→ Material provided:
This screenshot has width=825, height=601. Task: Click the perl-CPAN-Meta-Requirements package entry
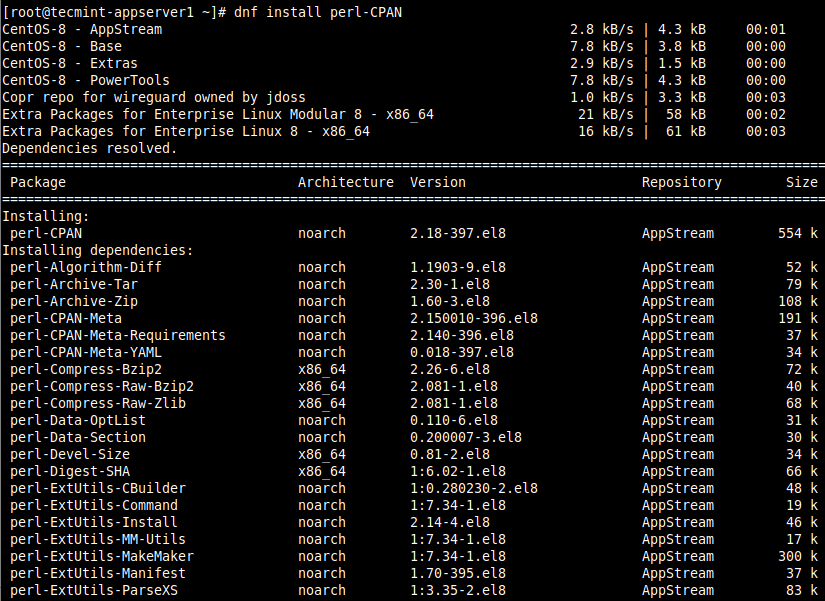point(118,335)
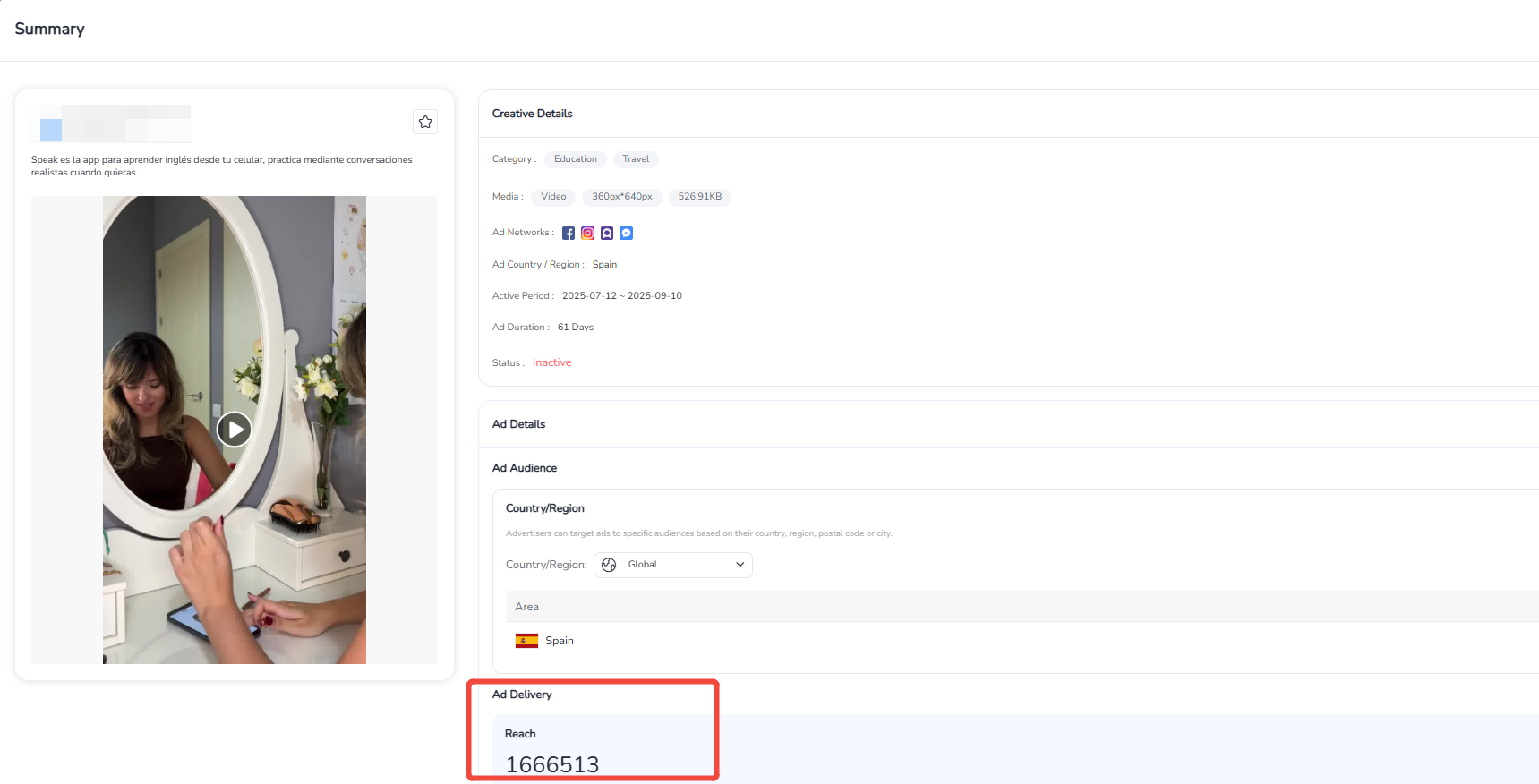Open the Global Country/Region dropdown
The image size is (1539, 784).
(x=672, y=565)
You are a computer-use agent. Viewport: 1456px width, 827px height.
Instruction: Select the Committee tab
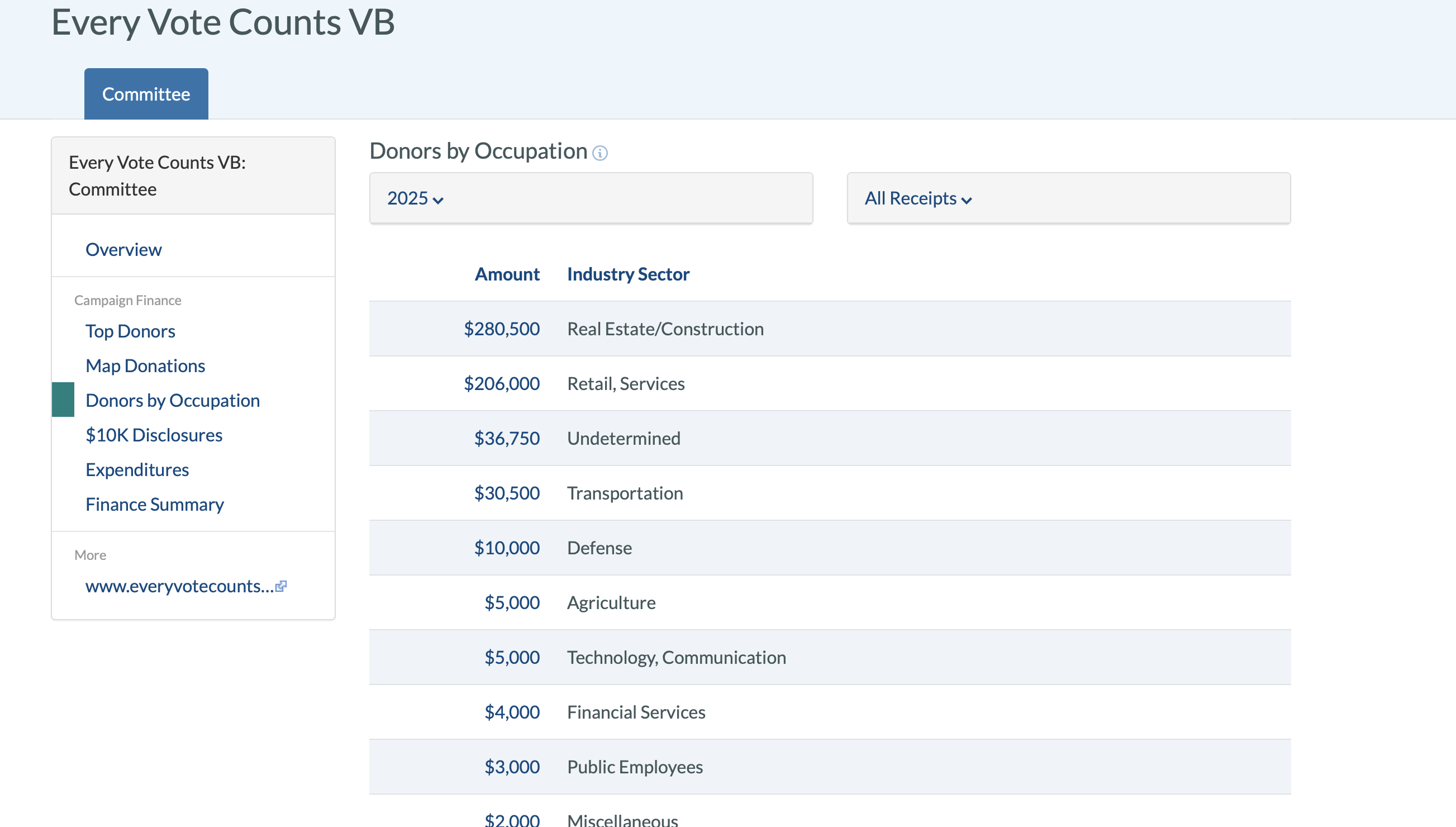146,94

→ Instruction:
Give back every line of the material above unchanged, leaving out the pictures.

→ Exercise response:
This screenshot has width=825, height=601. Task: Click the perl-CPAN-Meta-Requirements package entry
point(118,335)
Open the Global Country/Region dropdown
The image size is (1539, 784).
(x=672, y=565)
You are a computer-use agent. Viewport: 1456px width, 827px height.
Instruction: Select the Committee tab
146,94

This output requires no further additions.